In my opinion older recruits entering the system is generally not a healthy thing. I spent half my time in at one end or the other of the fighting machine. This was not an issue at the pointy end but seems to be a bit more prevalent in the not so pointy end. In peace time the rigours of hard tactical training (exercises with combat arms and not the "hard" St-Jean 7 days in the field) can be very taxing on soldiers. The younger and more fit you are the easier it is to carry on after 4-5 days of little sleep and comfort. After 6-7 days the body begins to break down. A young hard charger can make it through these gruelling trials whereas the older privates and cpls have a bit harder go.

War fighting and its demands go without saying. As expected they are much more intensified.

Now, I really do understand certain circumstances such as life's trial and tribulations will allow older people to dig down and bash on   (look at some of the worlds top athletes such as Ironman competitors, marathon runners and Tour de France. Here in the Forces there is an older Patricia in 1 Bde who won several Mountain man competitions and is in his 30's.

This is just touching the physical aspect. I believe that your average 18-23 year old recruit is best suited for the molding that is a crucial factor in the military training system. They are still very immature (not in the bad way) and require leadership and mentors to replace their parents that they just left. A tremendous amount of psychological influence is (or should be) exercised by his new found mentors and his mind and personality is most flexible at this early stage in adulthood. 
Now in your older recruit, this person has already gone through this stage and is a bit   more rigid in their thinking and outlook, some are even ossified. However, I think that they might be more ready mentally for the head games that accompany earlier training as the big bad instructors don't seem like the bogeyman that they did to me as a 19 yr old recruit. If all war could be won mentally then this is not a problem.

But they aren't. They are being fought in sweltering, dusty, hot, scorching, crappy, stinky places with very very few creature comforts.

(Data entries)
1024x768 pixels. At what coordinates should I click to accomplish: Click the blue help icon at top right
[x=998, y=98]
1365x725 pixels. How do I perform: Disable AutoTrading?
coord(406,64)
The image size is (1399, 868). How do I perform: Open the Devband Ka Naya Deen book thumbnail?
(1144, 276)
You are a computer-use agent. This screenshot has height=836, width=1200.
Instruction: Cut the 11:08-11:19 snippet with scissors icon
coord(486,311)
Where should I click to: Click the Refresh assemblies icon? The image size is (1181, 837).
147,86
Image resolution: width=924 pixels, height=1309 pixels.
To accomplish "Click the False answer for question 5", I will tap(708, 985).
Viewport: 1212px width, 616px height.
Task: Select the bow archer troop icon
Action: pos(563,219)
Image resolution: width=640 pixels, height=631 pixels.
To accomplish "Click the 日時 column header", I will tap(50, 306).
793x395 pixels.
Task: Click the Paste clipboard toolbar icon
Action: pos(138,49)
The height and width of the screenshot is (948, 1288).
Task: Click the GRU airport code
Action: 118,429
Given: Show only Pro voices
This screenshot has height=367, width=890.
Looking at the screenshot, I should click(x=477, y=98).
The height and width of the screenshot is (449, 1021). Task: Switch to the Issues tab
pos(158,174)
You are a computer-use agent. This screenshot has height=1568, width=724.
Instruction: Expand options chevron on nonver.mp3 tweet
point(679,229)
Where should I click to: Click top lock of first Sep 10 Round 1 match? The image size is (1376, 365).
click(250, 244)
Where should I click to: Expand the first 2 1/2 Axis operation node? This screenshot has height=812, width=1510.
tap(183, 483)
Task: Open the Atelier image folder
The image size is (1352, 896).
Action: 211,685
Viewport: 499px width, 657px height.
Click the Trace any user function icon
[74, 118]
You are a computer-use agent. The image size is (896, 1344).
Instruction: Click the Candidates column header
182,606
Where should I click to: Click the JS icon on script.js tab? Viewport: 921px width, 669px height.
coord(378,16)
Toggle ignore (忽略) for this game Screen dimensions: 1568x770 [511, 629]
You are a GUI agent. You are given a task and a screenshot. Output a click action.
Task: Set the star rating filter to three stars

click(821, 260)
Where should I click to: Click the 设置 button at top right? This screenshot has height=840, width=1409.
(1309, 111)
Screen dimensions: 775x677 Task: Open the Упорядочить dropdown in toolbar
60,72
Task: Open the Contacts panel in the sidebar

Exercise ▸
Transcribe word for word everything in the post on older recruits from "This is just" down to "stage in adulthood.".

Reply to the task ▸
This is just touching the physical aspect. I believe that your average 18-23 year old recruit is best suited for the molding that is a crucial factor in the military training system. They are still very immature (not in the bad way) and require leadership and mentors to replace their parents that they just left. A tremendous amount of psychological influence is (or should be) exercised by his new found mentors and his mind and personality is most flexible at this early stage in adulthood.